■ Required task ■
Rewrite the records below, changing each "GUI agent" to "UI agent" and leaving everything else as it is.

■ Data supplied ■
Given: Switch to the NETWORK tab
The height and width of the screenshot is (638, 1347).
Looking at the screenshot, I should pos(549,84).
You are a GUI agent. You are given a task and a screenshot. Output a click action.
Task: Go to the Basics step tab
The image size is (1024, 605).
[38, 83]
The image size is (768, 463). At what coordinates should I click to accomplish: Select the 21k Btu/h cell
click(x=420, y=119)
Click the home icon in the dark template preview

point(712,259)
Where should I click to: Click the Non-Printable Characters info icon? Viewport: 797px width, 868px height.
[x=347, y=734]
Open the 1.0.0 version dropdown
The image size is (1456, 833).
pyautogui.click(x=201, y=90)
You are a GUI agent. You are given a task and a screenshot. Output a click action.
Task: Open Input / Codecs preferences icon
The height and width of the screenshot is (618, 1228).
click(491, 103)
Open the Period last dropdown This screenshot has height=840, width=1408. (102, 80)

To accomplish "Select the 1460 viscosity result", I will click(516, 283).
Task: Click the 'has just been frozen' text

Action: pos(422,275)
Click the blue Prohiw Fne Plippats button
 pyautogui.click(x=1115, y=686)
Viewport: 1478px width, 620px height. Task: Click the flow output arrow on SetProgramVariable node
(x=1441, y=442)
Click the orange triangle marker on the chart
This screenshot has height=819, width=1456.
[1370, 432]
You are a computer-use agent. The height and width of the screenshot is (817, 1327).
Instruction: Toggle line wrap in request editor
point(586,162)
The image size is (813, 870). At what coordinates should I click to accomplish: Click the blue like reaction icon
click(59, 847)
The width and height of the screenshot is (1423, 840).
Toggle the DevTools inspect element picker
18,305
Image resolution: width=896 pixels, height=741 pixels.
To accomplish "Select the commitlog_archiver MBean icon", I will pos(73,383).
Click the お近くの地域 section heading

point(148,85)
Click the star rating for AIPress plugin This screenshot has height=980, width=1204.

■ Task output ■
Given: Switch to the NETWORK tab
The height and width of the screenshot is (638, 1347).
Looking at the screenshot, I should pos(549,84).
You are a UI agent. You are given a task and a screenshot. Output a click action.
Task: Go to the Basics step tab
The image size is (1024, 605).
[38, 83]
The image size is (768, 463). At what coordinates should I click to accomplish: Select the 21k Btu/h cell
click(x=420, y=119)
Click the home icon in the dark template preview

point(712,259)
Where should I click to: Click the Non-Printable Characters info icon? Viewport: 797px width, 868px height.
[x=347, y=734]
Open the 1.0.0 version dropdown
The image size is (1456, 833).
pyautogui.click(x=201, y=90)
You are a UI agent. You are given a task and a screenshot. Output a click action.
Task: Open Input / Codecs preferences icon
The height and width of the screenshot is (618, 1228).
click(491, 103)
Open the Period last dropdown This screenshot has height=840, width=1408. (102, 80)

To accomplish "Select the 1460 viscosity result", I will click(516, 283).
Task: Click the 'has just been frozen' text

Action: pos(422,275)
Click the blue Prohiw Fne Plippats button
 pyautogui.click(x=1115, y=686)
Viewport: 1478px width, 620px height. Task: Click the flow output arrow on SetProgramVariable node
(x=1441, y=442)
Click the orange triangle marker on the chart
This screenshot has height=819, width=1456.
[1370, 432]
You are a computer-use agent. The height and width of the screenshot is (817, 1327).
Instruction: Toggle line wrap in request editor
point(586,162)
The image size is (813, 870). At what coordinates should I click to accomplish: Click the blue like reaction icon
click(59, 847)
The width and height of the screenshot is (1423, 840).
Toggle the DevTools inspect element picker
18,305
Image resolution: width=896 pixels, height=741 pixels.
To accomplish "Select the commitlog_archiver MBean icon", I will pos(73,383).
Click the お近くの地域 section heading

point(148,85)
Click the star rating for AIPress plugin This screenshot has height=980, width=1204.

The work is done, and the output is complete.